Martin Amis has never been one to shy away from uncomfortable subjects, particularly about the totalitarian horrors of the 20th and 21st centuries. He’s written about Soviet camps in “Koba the Dread” and “House of Meetings.” He’s imagined himself into the mind of a terrorist in “The Second Plane.” And he’s written about Auschwitz in both his memoir, “Experience,” and his technically dazzling novel “Time’s Arrow,” in which he envisions time running backward, following the life of a Nazi doctor from his death to his birth.Mr. Amis, who is a frequent visitor to the East End, examines Auschwitz once again in his latest novel, “The Zone of Interest” (Knopf, 306 pp., $26.95). Dark humor is Mr. Amis’s specialty and, in “The Zone of Interest,” it is very dark indeed. It is a love story set in the most grisly of contexts.
The tale has three narrators, alternating throughout the course of the novel. There is Angelus “Golo” Thomsen, who is a mid-level manager at the I.G. Farben plant at Auschwitz, which is working to produce artificial rubber and fuel for the German war effort. Next is the camp commandant, Paul Doll, who is completely indifferent to the suffering he’s causing. And finally there is Sonderkommando-Führer Szmul, the head of the Jews who prolong their own lives by assisting the Nazi killing machine—and, when done, comb over the dead bodies looking for valuables. They are described in the camp as “the crows of the charnel house.”
Thomsen, on first seeing Hannah Doll—the commandant’s wife—is completely smitten. There are brief conversations, exchanged letters and a kiss. The affair is chaste, yet her husband is suspicious and becomes more and more unhinged. She, on the other hand, grows more and more openly appalled by him and what little she knows of the camp’s activities. At one point, she gives him two black eyes. She blatantly wishes for a Nazi defeat.
All of this plays out against the background of the camp’s hideous activities.
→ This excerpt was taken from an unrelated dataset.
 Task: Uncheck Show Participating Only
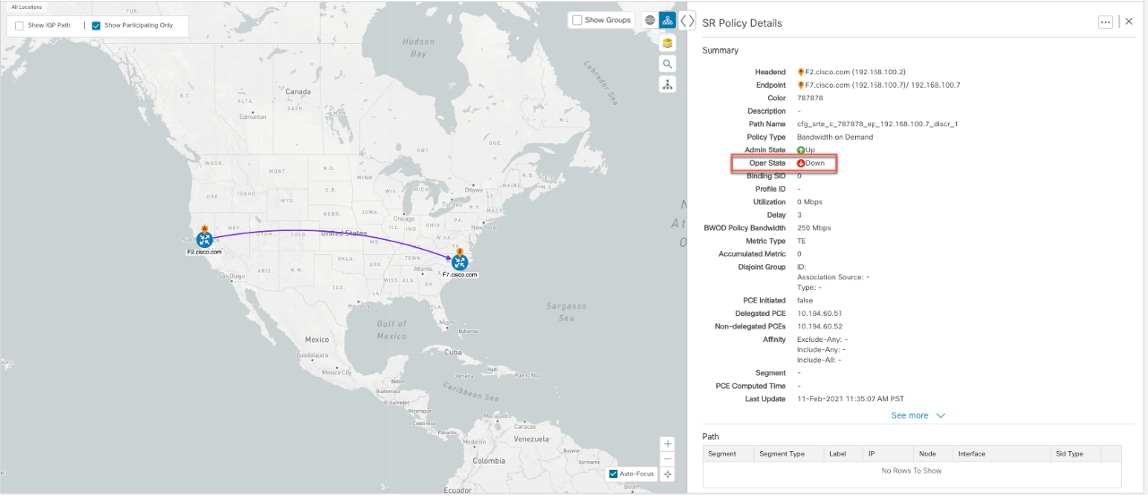tap(96, 26)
Doll is depicted with comic genius, a man of exaggerated self-importance, a man in charge, who actually just goes with the flow with total disregard of the evil he does. He lives, thinks and speaks in clichés—“skin of my teeth,” “a lot on my plate,” to name a couple. This is particularly significant, coming from a writer famous for his abhorrence of cliché. That Mr. Amis can portray his buffoonishness without diminishing the evil of the man is a mark of his artistry.
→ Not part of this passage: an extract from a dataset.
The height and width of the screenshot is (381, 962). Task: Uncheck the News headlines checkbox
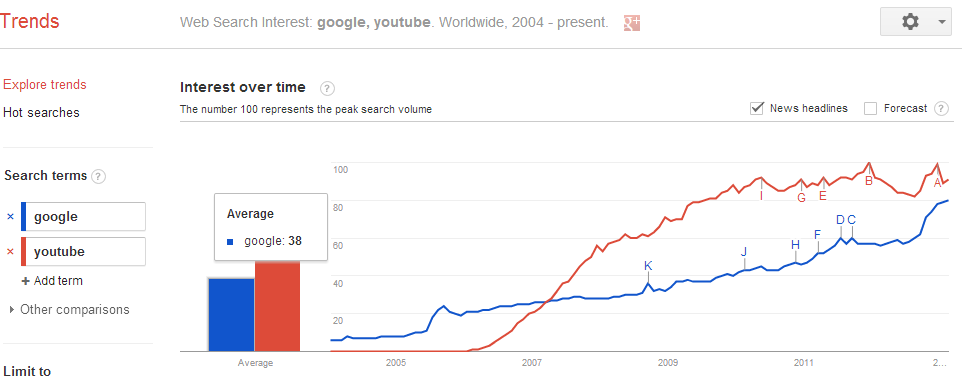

Golo, ostensibly the novel’s protagonist, is a sort of “everyman.” He is basically decent, and seeks to obstruct the Nazi and Farben effort in small ways. Nevertheless, he went along.
The chapters narrated by Szmul are the briefest and the most tortured. He is “one of the saddest men in the history of the world,” Mr. Amis writes. He has suffered the death of his soul. He is at once sympathetic and horrifying. He doesn’t know how he can live with himself, yet he does. He clings to life even though he knows he will shortly die.
Toward the end of the novel, Golo thinks, “How did ‘a sleepy country of poets and dreamers,’ and the most highly educated nation the world has ever seen, how did it yield to such wild, to such fantastic disgrace? What made its people, men and women, consent to having their souls raped—and raped by a eunuch [i.e. Hitler] (… the virgin Priapus, the teetotal Dionysus, the vegetarian Tyrannosaurus rex)? Where did it come from, the need for such a methodical, such a pedantic, and such a literal exploration of the bestial?”
In Primo Levi’s book “The Truce”—noted in Mr. Amis’s afterword—he says that we cannot understand the Nazi hatred of the Jews. To understand it would mean that in some way we contain it; it would become a part of us. I paraphrase, we have a moral obligation to not understand.
Mr. Amis never refers to Hitler by name. He is “the Deliverer.” Among those who mocked him he is called Gröfaz, an ironic sobriquet for Größter Feldherr aller Zeiten, literally the “greatest field commander of all time.” Mr. Amis never mentions Auschwitz, only the “zone of interest,” the area around Auschwitz for a radius of 40 miles. The text is sprinkled with German words, most of which can be readily understood, yet the author never uses an umlaut in a language that is bristling with them. I’m sure this is all deliberate, but have no idea why it’s necessary.
After the war, Golo seeks Hannah, and upon finding her, asks if she would consider taking up where they left off. She refuses him, because she can’t imagine anything good coming out of the camp.
We read “The Zone of Interest” with revulsion for the Hieronymus Bosch horror that is the background of the novel, but it remains fascinating. It is a brilliant achievement.